FriendFinder Suing Mardack, Barrett

FriendFinder parent company Various has filed a civil suit in Santa Clara Superior Court against former employees Jack Mardack and Sean Barrett for breach of contract, misappropriation of trade secrets, and unjust enrichment, among other things.

The suit was filed April 27. Mardack, FriendFinder’s former affiliate manager, left the company on March 29 and started ProfitLAB with rival SexSearch.com on March 30. Barrett was employed as FriendFinder’s affiliate coordinator from September 22, 2004 and was terminated on March 29.

“We’re going to do discovery, but the allegations are, they are essentially taking for themselves traffic and transactions that belong to the company, using links that bring money to their own accounts. That’s money that’s corporate property and we’d like the court to enjoin them from doing that type of thing and we’d like to get our money back,” FriendFinder’s legal counsel Ira Rothken tells AVNOnline.com.

Mardack said the suit is without merit.

“It’s purely retaliatory and the extension of a previously established pattern that is in evidence with other people who have left the company that speaks of a level of paranoia. It’s a pattern of what I would consider hideous mistreatment of people who have done nothing more than said ‘I’m going to go and work somewhere else,’” Mardack says.

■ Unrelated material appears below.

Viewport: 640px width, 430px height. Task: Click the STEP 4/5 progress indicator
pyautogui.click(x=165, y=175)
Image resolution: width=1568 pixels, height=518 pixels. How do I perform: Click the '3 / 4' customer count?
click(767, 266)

“I’ve never stolen, in any way, money from FriendFinder. In fact, my money motivation was a very small part of the picture. I’ve been aggressively recruited for extraordinary sums of money for a very long time.”

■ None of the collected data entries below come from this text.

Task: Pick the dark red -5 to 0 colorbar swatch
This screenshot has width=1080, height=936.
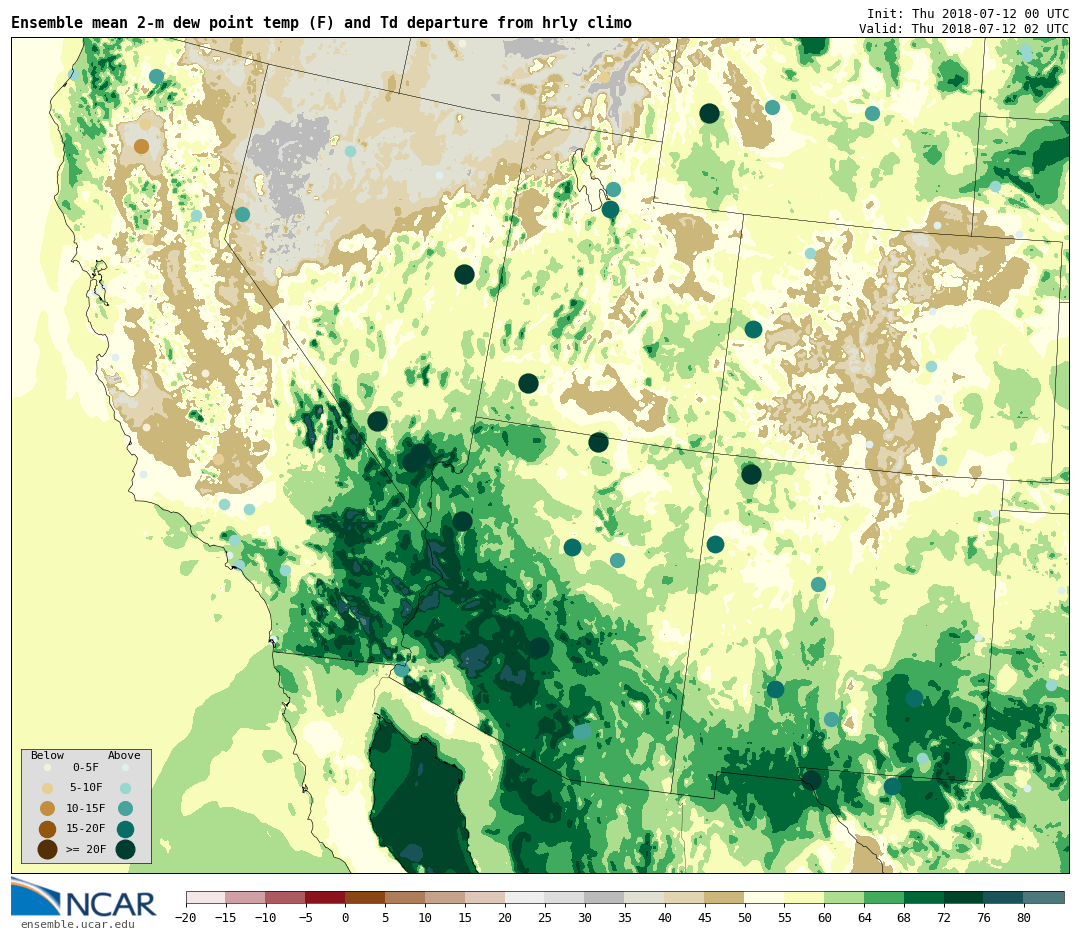Action: [x=325, y=897]

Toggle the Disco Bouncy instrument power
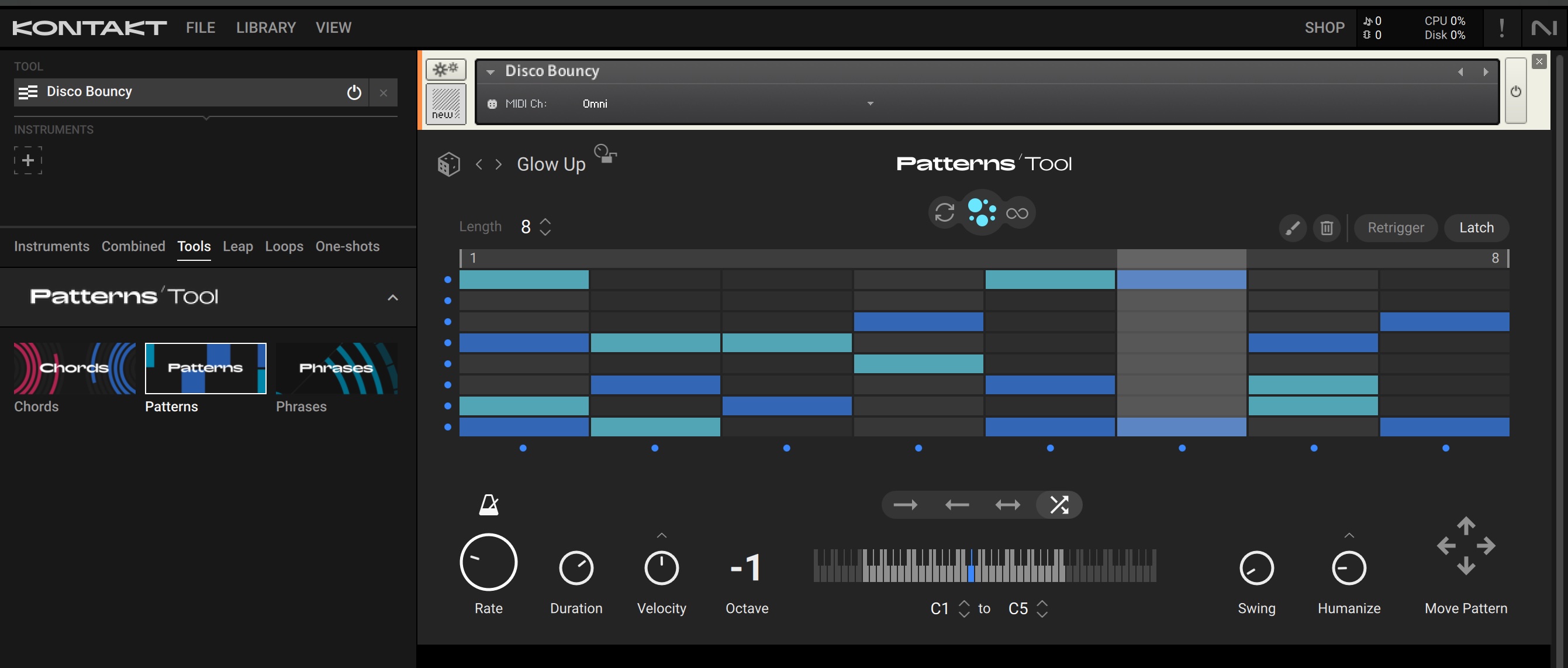[353, 92]
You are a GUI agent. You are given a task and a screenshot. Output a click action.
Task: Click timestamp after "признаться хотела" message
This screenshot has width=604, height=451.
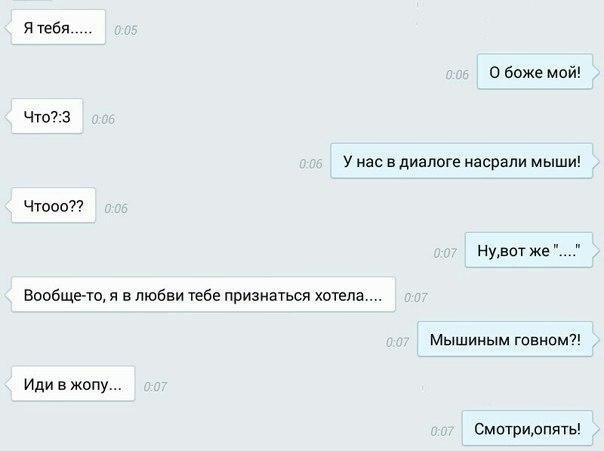(416, 298)
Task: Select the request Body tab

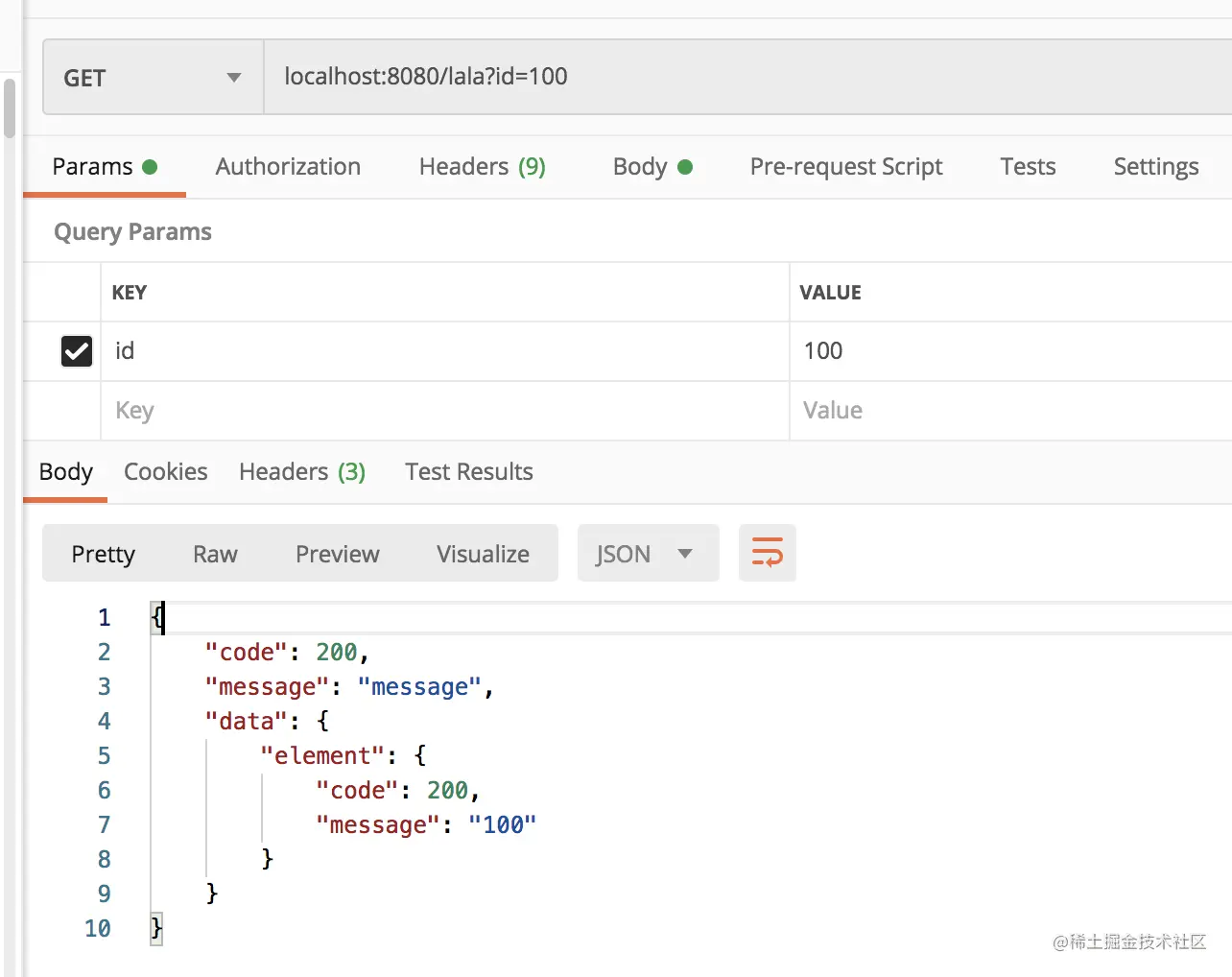Action: click(652, 167)
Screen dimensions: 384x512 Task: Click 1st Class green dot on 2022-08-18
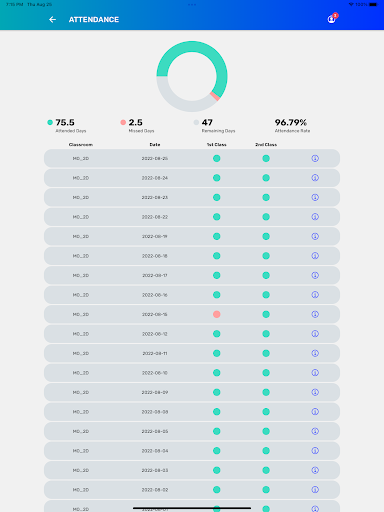pyautogui.click(x=217, y=256)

The suit specifically claims that Mardack stole a list of affiliates, something he refuted.

“Inevitably as one will do when one has a long-term business association with certain entities, [he] will enter into a friendship with a small number of affiliates. If you want to consider four or five telephone numbers on my cell phone speed dial as a list of affiliates or my having them as theft, I guess that’s for the law to decide,” he says.

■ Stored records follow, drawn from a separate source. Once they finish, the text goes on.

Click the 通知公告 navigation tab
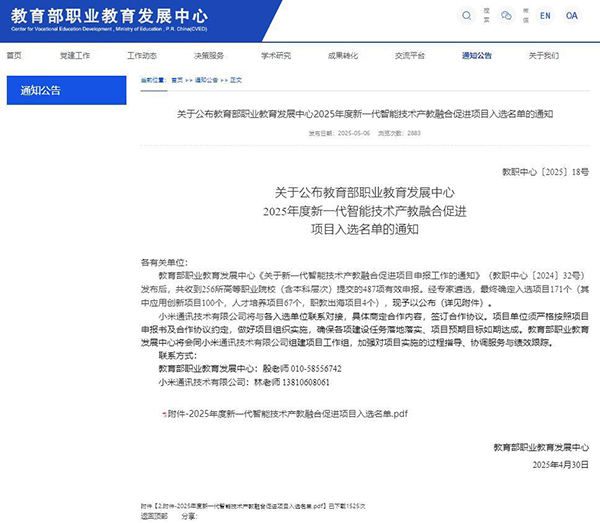(x=477, y=56)
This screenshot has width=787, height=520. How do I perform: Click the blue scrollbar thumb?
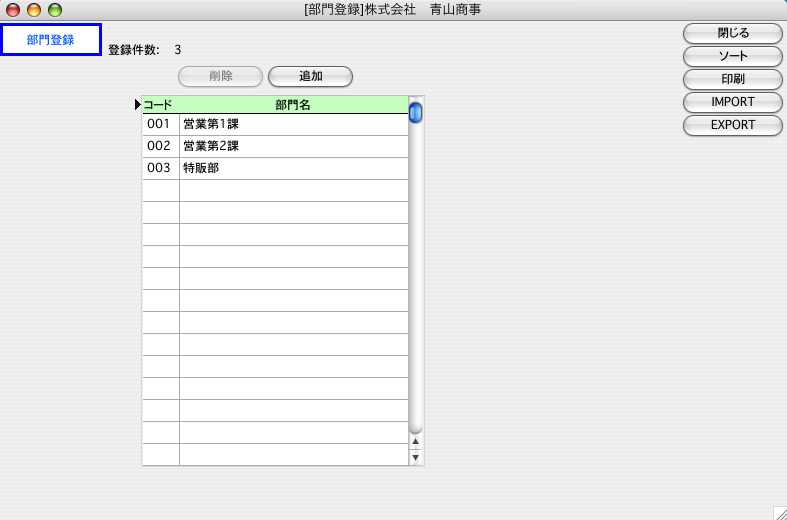[416, 112]
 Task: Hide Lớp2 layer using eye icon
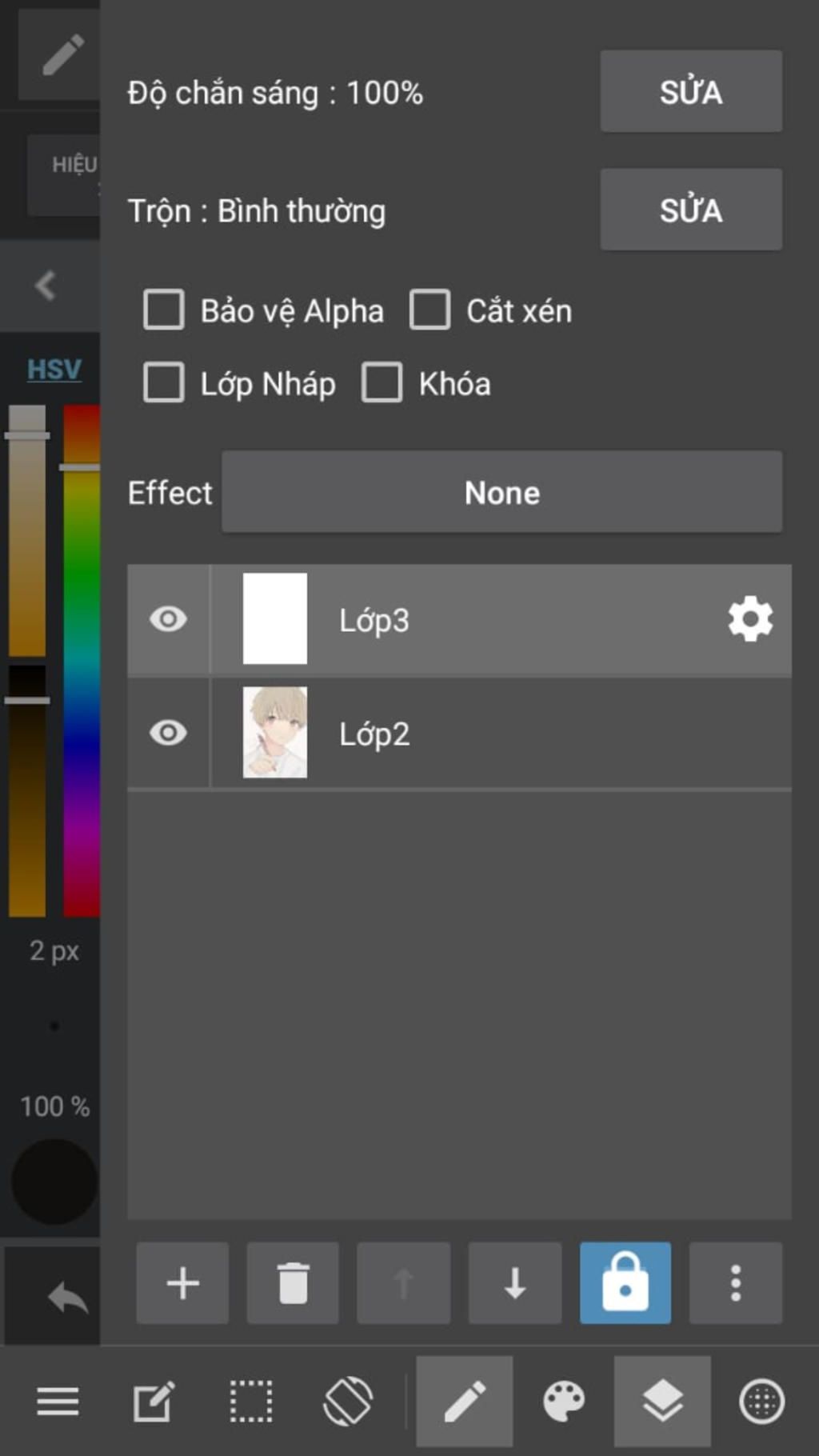168,733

Various also claims Mardack slandered them after he left the company.

No trial date has been set for the case. Rothken said a status conference would be held in the next 60 to 90 days, at which time the trial date will be set, unless the parties come to another resolution.

“FriendFinder is not litigious. It certainly wants to get its money back and get a remedy to have them stop it. There’s more than one way to do that. FriendFinder does not take this lightly. It will go all the way through trial if need be. If the defendants are interested in giving back the money and stopping their conduct, certainly that would go a long way toward resolving the claims,” Rothken says.

Barrett, who is now employed by Mardack at ProfitLAB, could not be reached for comment.